■ OBJECTIVES ■
1 – Can you return the part of the Slurm thread between "Under the simplifying" and "int( os.environ['SLURM_PROCID'] )", inclusive, copied word for word?
2 – In the Slurm thread, how would you restate the paragraph beginning "Under the simplifying assumptions" in a single shorter sentence?
3 – What is the Spanish for this sentence from the Slurm thread: "For example, you can initialize your task index, the number of tasks and the nodelist as follows:"?

■ SOURCE TEXT ■
--- BEGIN ---
I could get access to a computing cluster, specifically one node with two 12-Core CPUs, which is running with Slurm Workload Manager.
I would like to run TensorFlow
You can simply pass a batch script to slurm with the sbatch
command like such
sbatch --partition=part start.sh
listing available partitions can be done with sinfo
.
start.sh (possible configuration):
#!/bin/sh
#SBATCH -N 1 # nodes requested
#SBATCH -n 1 # tasks requested
#SBATCH -c 10 # cores requested
#SBATCH --mem=32000 # memory in Mb
#SBATCH -o outfile # send stdout to outfile
#SBATCH -e errfile # send stderr to errfile
python run.py
whereas run.py contains the script you want to be executed with slurm i.e. your tensorflow code.
You can look up the details here: https://slurm.schedmd.com/sbatch.html
It's relatively simple.
Under the simplifying assumptions that you request one process per host, slurm will provide you with all the information you need in environment variables, specifically SLURM_PROCID, SLURM_NPROCS and SLURM_NODELIST.
For example, you can initialize your task index, the number of tasks and the nodelist as follows:
from hostlist import expand_hostlist
task_index = int( os.environ['SLURM_PROCID'] )
--- END ---
■ DATA SECTION ■
--- BEGIN ---
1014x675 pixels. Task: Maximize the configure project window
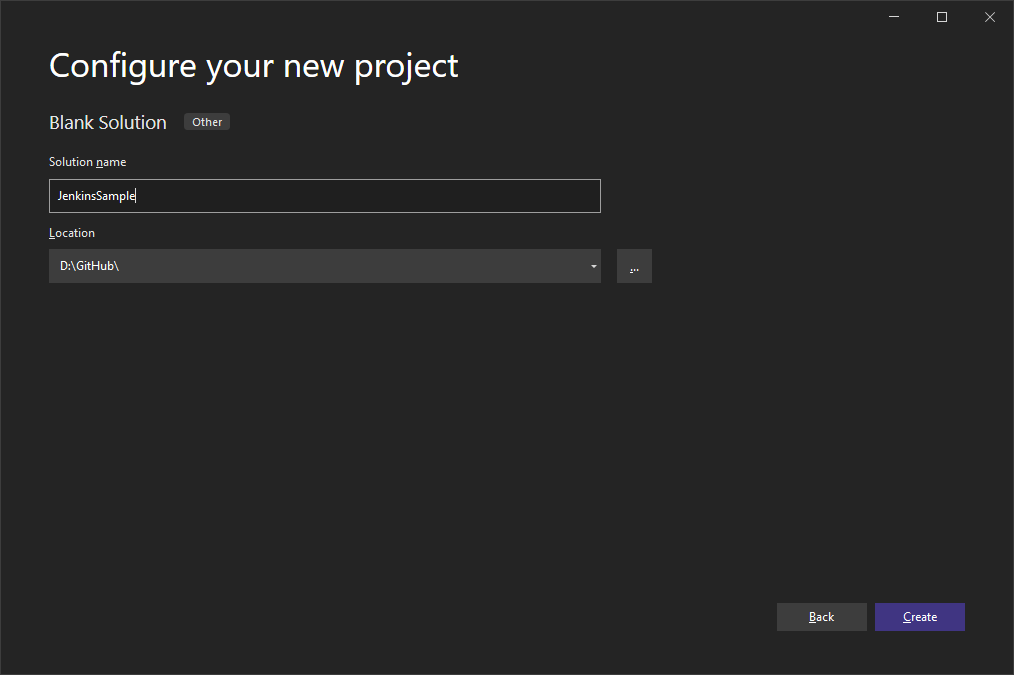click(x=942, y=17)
--- END ---
--- BEGIN ---
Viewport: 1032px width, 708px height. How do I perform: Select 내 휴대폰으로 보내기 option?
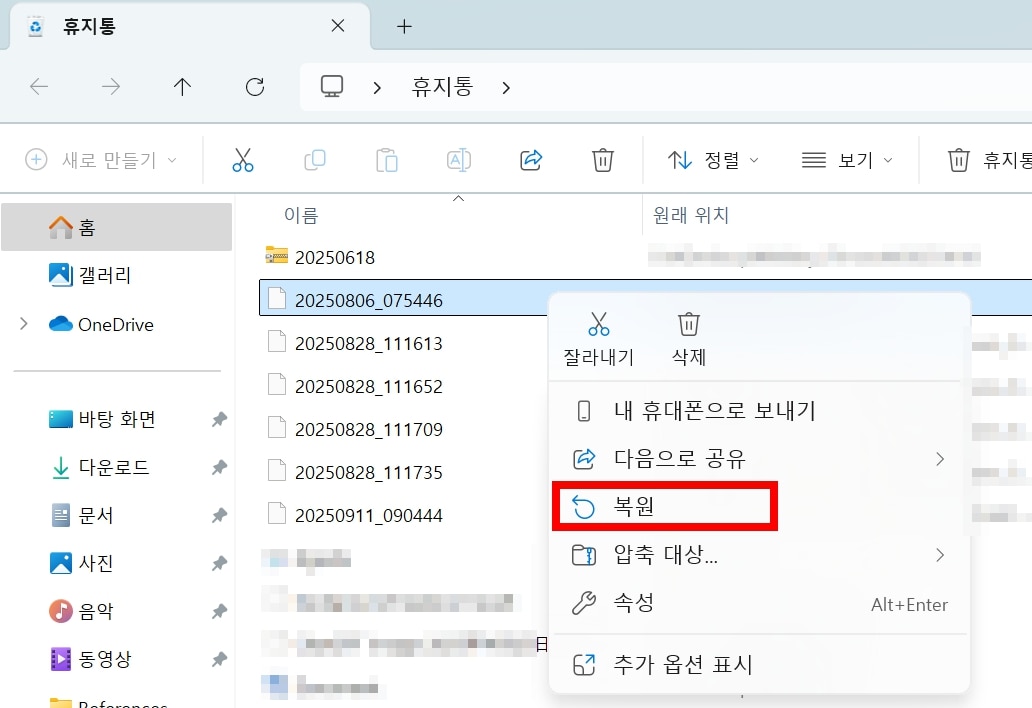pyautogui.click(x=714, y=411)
--- END ---
■ TASK RESPONSES ■
1 –
Under the simplifying assumptions that you request one process per host, slurm will provide you with all the information you need in environment variables, specifically SLURM_PROCID, SLURM_NPROCS and SLURM_NODELIST.
For example, you can initialize your task index, the number of tasks and the nodelist as follows:
from hostlist import expand_hostlist
task_index = int( os.environ['SLURM_PROCID'] )

2 – If you request one process per host, slurm supplies everything you need through the environment variables SLURM_PROCID, SLURM_NPROCS and SLURM_NODELIST.

3 – Por ejemplo, puedes inicializar el índice de tu tarea, el número de tareas y la lista de nodos de la siguiente manera: